Reproduce the entries exactly as they appear below.

------ Data for analysis

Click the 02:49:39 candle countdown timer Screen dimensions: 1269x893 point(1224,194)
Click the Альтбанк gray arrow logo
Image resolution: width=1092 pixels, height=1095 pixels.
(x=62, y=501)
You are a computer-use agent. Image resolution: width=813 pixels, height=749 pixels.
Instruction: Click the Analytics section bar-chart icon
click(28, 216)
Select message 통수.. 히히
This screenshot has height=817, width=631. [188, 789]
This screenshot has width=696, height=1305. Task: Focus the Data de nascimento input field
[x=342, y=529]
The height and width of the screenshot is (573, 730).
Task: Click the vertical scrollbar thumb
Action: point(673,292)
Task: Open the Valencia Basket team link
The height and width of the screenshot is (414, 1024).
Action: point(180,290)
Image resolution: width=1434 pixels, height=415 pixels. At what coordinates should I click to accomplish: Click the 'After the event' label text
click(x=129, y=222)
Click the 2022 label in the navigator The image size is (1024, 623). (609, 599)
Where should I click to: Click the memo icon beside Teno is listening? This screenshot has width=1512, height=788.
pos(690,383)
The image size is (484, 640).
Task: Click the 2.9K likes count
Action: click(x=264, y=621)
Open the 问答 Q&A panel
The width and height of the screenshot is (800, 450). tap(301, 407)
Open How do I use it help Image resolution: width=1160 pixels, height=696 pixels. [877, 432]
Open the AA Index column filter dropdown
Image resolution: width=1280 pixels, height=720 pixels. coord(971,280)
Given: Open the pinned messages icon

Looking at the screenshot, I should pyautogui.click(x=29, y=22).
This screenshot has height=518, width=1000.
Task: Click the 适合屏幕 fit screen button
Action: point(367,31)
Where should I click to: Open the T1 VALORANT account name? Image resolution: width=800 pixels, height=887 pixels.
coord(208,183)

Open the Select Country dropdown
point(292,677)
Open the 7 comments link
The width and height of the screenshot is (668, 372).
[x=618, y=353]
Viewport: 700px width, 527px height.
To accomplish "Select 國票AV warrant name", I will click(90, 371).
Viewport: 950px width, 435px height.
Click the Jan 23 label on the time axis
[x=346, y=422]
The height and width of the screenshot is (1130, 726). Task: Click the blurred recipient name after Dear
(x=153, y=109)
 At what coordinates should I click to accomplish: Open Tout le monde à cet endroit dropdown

------------

Task solution:
Click the 02:49:39 candle countdown timer Screen dimensions: 1269x893 point(1224,194)
Click the Альтбанк gray arrow logo
Image resolution: width=1092 pixels, height=1095 pixels.
(x=62, y=501)
You are a computer-use agent. Image resolution: width=813 pixels, height=749 pixels.
Instruction: Click the Analytics section bar-chart icon
click(28, 216)
Select message 통수.. 히히
This screenshot has height=817, width=631. [188, 789]
This screenshot has width=696, height=1305. Task: Focus the Data de nascimento input field
[x=342, y=529]
The height and width of the screenshot is (573, 730).
Task: Click the vertical scrollbar thumb
Action: point(673,292)
Task: Open the Valencia Basket team link
The height and width of the screenshot is (414, 1024).
Action: point(180,290)
Image resolution: width=1434 pixels, height=415 pixels. At what coordinates should I click to accomplish: Click the 'After the event' label text
click(x=129, y=222)
Click the 2022 label in the navigator The image size is (1024, 623). (609, 599)
Where should I click to: Click the memo icon beside Teno is listening? This screenshot has width=1512, height=788.
pos(690,383)
The image size is (484, 640).
Task: Click the 2.9K likes count
Action: click(x=264, y=621)
Open the 问答 Q&A panel
The width and height of the screenshot is (800, 450). tap(301, 407)
Open How do I use it help Image resolution: width=1160 pixels, height=696 pixels. [877, 432]
Open the AA Index column filter dropdown
Image resolution: width=1280 pixels, height=720 pixels. coord(971,280)
Given: Open the pinned messages icon

Looking at the screenshot, I should pyautogui.click(x=29, y=22).
This screenshot has height=518, width=1000.
Task: Click the 适合屏幕 fit screen button
Action: point(367,31)
Where should I click to: Open the T1 VALORANT account name? Image resolution: width=800 pixels, height=887 pixels.
coord(208,183)

Open the Select Country dropdown
point(292,677)
Open the 7 comments link
The width and height of the screenshot is (668, 372).
[x=618, y=353]
Viewport: 700px width, 527px height.
To accomplish "Select 國票AV warrant name", I will click(90, 371).
Viewport: 950px width, 435px height.
Click the Jan 23 label on the time axis
[x=346, y=422]
The height and width of the screenshot is (1130, 726). Task: Click the blurred recipient name after Dear
(x=153, y=109)
 At what coordinates should I click to accomplish: Open Tout le monde à cet endroit dropdown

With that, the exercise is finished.